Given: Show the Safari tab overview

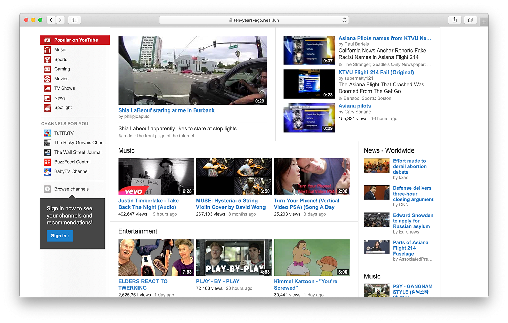Looking at the screenshot, I should (x=470, y=20).
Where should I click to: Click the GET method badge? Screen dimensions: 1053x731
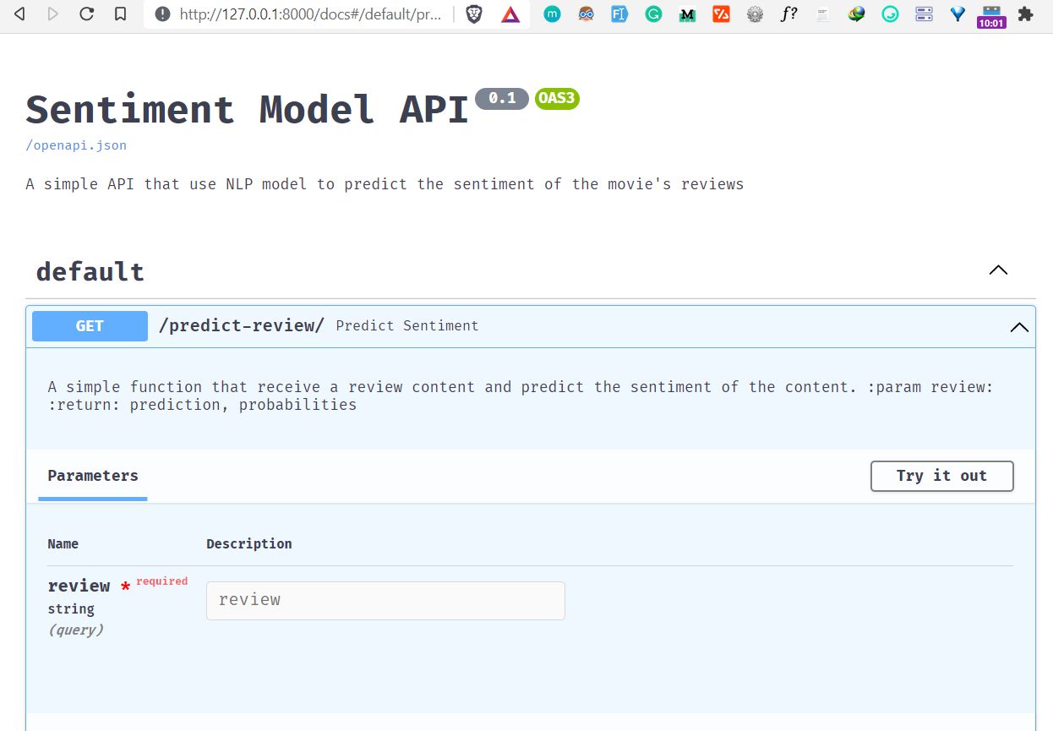click(x=90, y=326)
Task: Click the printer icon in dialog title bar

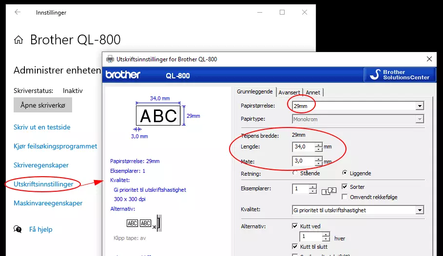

■ ■ ■

Copy everything in the listing above exactly except the pictures.

Given: Show the Safari tab overview

Looking at the screenshot, I should (x=470, y=20).
Where should I click to: Click the GET method badge? Screen dimensions: 1053x731
click(x=90, y=326)
Task: Click the printer icon in dialog title bar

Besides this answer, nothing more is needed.